Big data has spread rapidly in the past few years, with more companies beginning to allocate resources and budget to advanced analytics endeavors in virtually every industry and region of the United States. Agricultural firms, financial services entities, health care providers and others have all strived to get more from the massive volumes of information they store, collect and generate through the use of these technologies, but there have been some issues in practice.

Given the sheer novelty of these tools, it is not all that surprising that many businesses have yet to capture strong return on investment from them, but several relatively simple changes to strategy can go a long way toward boosting outcomes. Data preparation services should be in use when the analytics strategy is deployed, and other backend technical requirements and infrastructure-related matters must be reconciled to actually enjoy results from intelligence tools.

Continued struggles
Tech Republic recently reported that researchers are beginning to uncover some of the core reasons why so many firms are not yet enjoying ROI from their big data investments. As a note, the source cited the findings of analysis conducted last year that showed nearly two-thirds of organizations are putting more money into big data, but three-quarters have not begun to gather helpful insights from the technologies, and are thus not seeing any returns.
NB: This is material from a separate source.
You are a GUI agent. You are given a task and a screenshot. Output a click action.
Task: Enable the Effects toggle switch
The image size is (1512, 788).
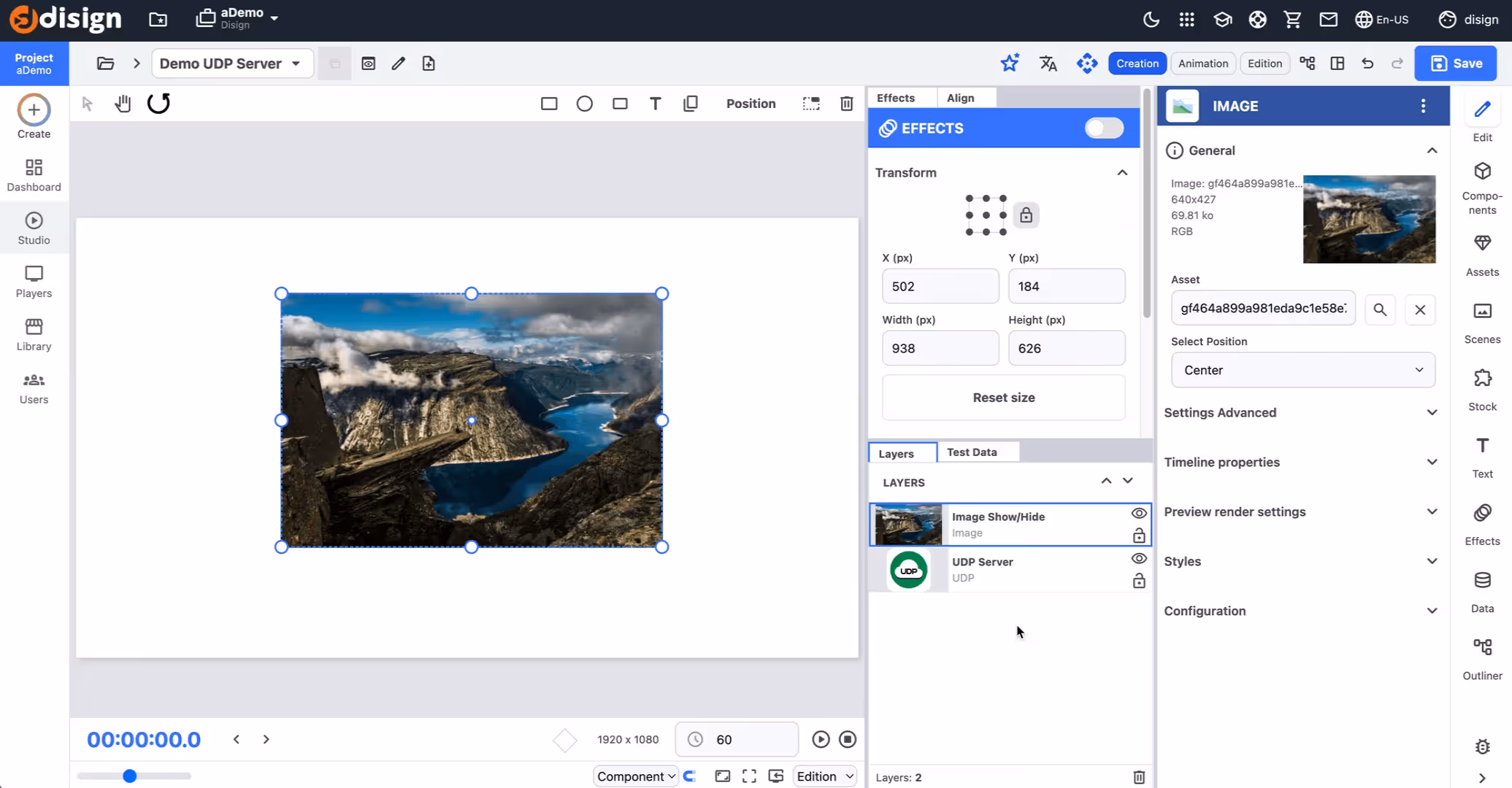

Returns on investment have been tricky in the big data arena. Securing return on investment has been tricky in the big data arena.
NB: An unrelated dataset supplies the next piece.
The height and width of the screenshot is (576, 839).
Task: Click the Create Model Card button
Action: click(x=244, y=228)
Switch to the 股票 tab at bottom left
It appears as though patience is widespread among decision-makers – most notably chief financial officers – given the fact that so many are not allowing the ROI issues to stifle their spending on the technology. However, this will not last all that long, as business leaders will need to see at least some substantive results from these investments soon to continue funding the ventures throughout their organizations.

In many instances, the problem will be caused by a lack of comprehension in strategy. Tech Republic pointed out that poor management of backend systems might be a major source of headaches for big data analysts, and that more intelligent and diligent strategy creation can help to mitigate these concerns. According to the news provider, Michael Schrage of the Massachusetts Institute of Technology argued that the source of investment returns can be tricky to identify, but analysis needs to be conducted to discover these opportunities earlier on.

Other impediments
Information Management listed several reasons for setbacks in big data strategies and deployments in health care, and argued the security is at the top of the list, followed by data quality and information validation. When companies try to do too much without the necessary experience and knowledge, these three issues – as well as others – will be far more common than when a partner is in place to help out with these challenges.

By leveraging the support of a trusted managed service provider to handle data preparation and other core needs, companies can often enjoy returns a bit more quickly, all the while mitigating risk more proactively.